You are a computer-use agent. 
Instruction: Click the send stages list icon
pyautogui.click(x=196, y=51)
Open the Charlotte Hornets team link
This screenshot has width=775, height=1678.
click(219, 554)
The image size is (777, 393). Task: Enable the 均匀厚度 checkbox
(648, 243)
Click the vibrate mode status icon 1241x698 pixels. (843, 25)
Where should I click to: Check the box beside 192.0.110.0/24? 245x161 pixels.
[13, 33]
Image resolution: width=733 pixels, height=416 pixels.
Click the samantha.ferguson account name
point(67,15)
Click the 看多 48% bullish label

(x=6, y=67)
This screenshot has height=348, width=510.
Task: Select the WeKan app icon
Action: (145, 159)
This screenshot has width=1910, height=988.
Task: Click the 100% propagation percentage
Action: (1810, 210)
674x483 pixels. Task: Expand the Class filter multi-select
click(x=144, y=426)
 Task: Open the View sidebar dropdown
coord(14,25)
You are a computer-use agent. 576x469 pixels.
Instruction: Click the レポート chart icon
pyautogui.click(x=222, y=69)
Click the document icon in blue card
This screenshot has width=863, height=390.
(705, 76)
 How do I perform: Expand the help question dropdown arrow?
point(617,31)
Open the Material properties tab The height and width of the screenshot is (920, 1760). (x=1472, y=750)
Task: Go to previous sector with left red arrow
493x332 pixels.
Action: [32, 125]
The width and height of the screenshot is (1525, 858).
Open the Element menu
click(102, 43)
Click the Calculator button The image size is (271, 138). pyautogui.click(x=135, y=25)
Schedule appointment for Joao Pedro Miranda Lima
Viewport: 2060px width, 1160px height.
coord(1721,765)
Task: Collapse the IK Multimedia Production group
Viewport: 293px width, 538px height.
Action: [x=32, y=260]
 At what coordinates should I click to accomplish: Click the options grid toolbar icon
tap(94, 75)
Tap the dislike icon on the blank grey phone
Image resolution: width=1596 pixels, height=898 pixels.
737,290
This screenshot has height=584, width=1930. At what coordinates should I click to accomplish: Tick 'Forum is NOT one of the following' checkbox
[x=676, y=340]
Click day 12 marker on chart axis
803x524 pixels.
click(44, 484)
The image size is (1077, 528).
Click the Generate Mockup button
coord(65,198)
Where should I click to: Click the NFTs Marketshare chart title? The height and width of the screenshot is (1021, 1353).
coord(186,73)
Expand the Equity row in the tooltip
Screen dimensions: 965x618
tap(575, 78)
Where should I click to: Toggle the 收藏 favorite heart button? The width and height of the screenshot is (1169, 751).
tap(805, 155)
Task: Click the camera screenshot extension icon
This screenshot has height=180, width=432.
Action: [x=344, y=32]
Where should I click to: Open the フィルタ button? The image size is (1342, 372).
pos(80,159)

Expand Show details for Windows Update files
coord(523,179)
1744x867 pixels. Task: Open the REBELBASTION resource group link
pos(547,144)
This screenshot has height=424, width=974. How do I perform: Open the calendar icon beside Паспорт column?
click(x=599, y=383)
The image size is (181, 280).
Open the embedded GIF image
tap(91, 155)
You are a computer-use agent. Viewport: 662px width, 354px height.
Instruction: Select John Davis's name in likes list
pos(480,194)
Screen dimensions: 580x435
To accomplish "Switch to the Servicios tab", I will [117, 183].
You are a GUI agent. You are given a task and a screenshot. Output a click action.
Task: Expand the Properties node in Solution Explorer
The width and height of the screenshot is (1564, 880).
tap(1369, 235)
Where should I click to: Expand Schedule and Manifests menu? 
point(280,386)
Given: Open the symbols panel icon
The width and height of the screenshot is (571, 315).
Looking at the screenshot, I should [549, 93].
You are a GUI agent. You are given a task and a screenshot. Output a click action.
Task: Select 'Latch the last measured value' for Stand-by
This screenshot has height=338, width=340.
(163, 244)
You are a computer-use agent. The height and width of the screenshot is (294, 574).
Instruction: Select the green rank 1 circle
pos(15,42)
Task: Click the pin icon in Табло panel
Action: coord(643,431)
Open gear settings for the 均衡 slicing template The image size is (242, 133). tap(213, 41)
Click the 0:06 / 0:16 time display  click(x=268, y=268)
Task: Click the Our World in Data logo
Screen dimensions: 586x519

= = = = =

Directive: Reproduce the data above, switching every "computer-use agent" to "desktop agent" and leaving everything else untouched.

Correct answer:
You are a desktop agent. 
Instruction: Click the send stages list icon
pyautogui.click(x=196, y=51)
Open the Charlotte Hornets team link
This screenshot has width=775, height=1678.
click(219, 554)
The image size is (777, 393). Task: Enable the 均匀厚度 checkbox
(648, 243)
Click the vibrate mode status icon 1241x698 pixels. (843, 25)
Where should I click to: Check the box beside 192.0.110.0/24? 245x161 pixels.
[13, 33]
Image resolution: width=733 pixels, height=416 pixels.
Click the samantha.ferguson account name
point(67,15)
Click the 看多 48% bullish label

(x=6, y=67)
This screenshot has height=348, width=510.
Task: Select the WeKan app icon
Action: (145, 159)
This screenshot has width=1910, height=988.
Task: Click the 100% propagation percentage
Action: (1810, 210)
674x483 pixels. Task: Expand the Class filter multi-select
click(x=144, y=426)
 Task: Open the View sidebar dropdown
coord(14,25)
You are a desktop agent. 576x469 pixels.
Instruction: Click the レポート chart icon
pyautogui.click(x=222, y=69)
Click the document icon in blue card
This screenshot has width=863, height=390.
(705, 76)
 How do I perform: Expand the help question dropdown arrow?
point(617,31)
Open the Material properties tab The height and width of the screenshot is (920, 1760). (x=1472, y=750)
Task: Go to previous sector with left red arrow
493x332 pixels.
Action: [32, 125]
The width and height of the screenshot is (1525, 858).
Open the Element menu
click(102, 43)
Click the Calculator button The image size is (271, 138). pyautogui.click(x=135, y=25)
Schedule appointment for Joao Pedro Miranda Lima
Viewport: 2060px width, 1160px height.
coord(1721,765)
Task: Collapse the IK Multimedia Production group
Viewport: 293px width, 538px height.
Action: [x=32, y=260]
 At what coordinates should I click to accomplish: Click the options grid toolbar icon
tap(94, 75)
Tap the dislike icon on the blank grey phone
Image resolution: width=1596 pixels, height=898 pixels.
737,290
This screenshot has height=584, width=1930. At what coordinates should I click to accomplish: Tick 'Forum is NOT one of the following' checkbox
[x=676, y=340]
Click day 12 marker on chart axis
803x524 pixels.
click(44, 484)
The image size is (1077, 528).
Click the Generate Mockup button
coord(65,198)
Where should I click to: Click the NFTs Marketshare chart title? The height and width of the screenshot is (1021, 1353).
coord(186,73)
Expand the Equity row in the tooltip
Screen dimensions: 965x618
tap(575, 78)
Where should I click to: Toggle the 收藏 favorite heart button? The width and height of the screenshot is (1169, 751).
tap(805, 155)
Task: Click the camera screenshot extension icon
This screenshot has height=180, width=432.
Action: [x=344, y=32]
Where should I click to: Open the フィルタ button? The image size is (1342, 372).
pos(80,159)

Expand Show details for Windows Update files
coord(523,179)
1744x867 pixels. Task: Open the REBELBASTION resource group link
pos(547,144)
This screenshot has height=424, width=974. How do I perform: Open the calendar icon beside Паспорт column?
click(x=599, y=383)
The image size is (181, 280).
Open the embedded GIF image
tap(91, 155)
You are a desktop agent. Viewport: 662px width, 354px height.
Instruction: Select John Davis's name in likes list
pos(480,194)
Screen dimensions: 580x435
To accomplish "Switch to the Servicios tab", I will [117, 183].
You are a GUI agent. You are given a task and a screenshot. Output a click action.
Task: Expand the Properties node in Solution Explorer
The width and height of the screenshot is (1564, 880).
tap(1369, 235)
Where should I click to: Expand Schedule and Manifests menu? 
point(280,386)
Given: Open the symbols panel icon
The width and height of the screenshot is (571, 315).
Looking at the screenshot, I should [549, 93].
You are a GUI agent. You are given a task and a screenshot. Output a click action.
Task: Select 'Latch the last measured value' for Stand-by
This screenshot has height=338, width=340.
(163, 244)
You are a desktop agent. The height and width of the screenshot is (294, 574).
Instruction: Select the green rank 1 circle
pos(15,42)
Task: Click the pin icon in Табло panel
Action: coord(643,431)
Open gear settings for the 均衡 slicing template The image size is (242, 133). tap(213, 41)
Click the 0:06 / 0:16 time display  click(x=268, y=268)
Task: Click the Our World in Data logo
Screen dimensions: 586x519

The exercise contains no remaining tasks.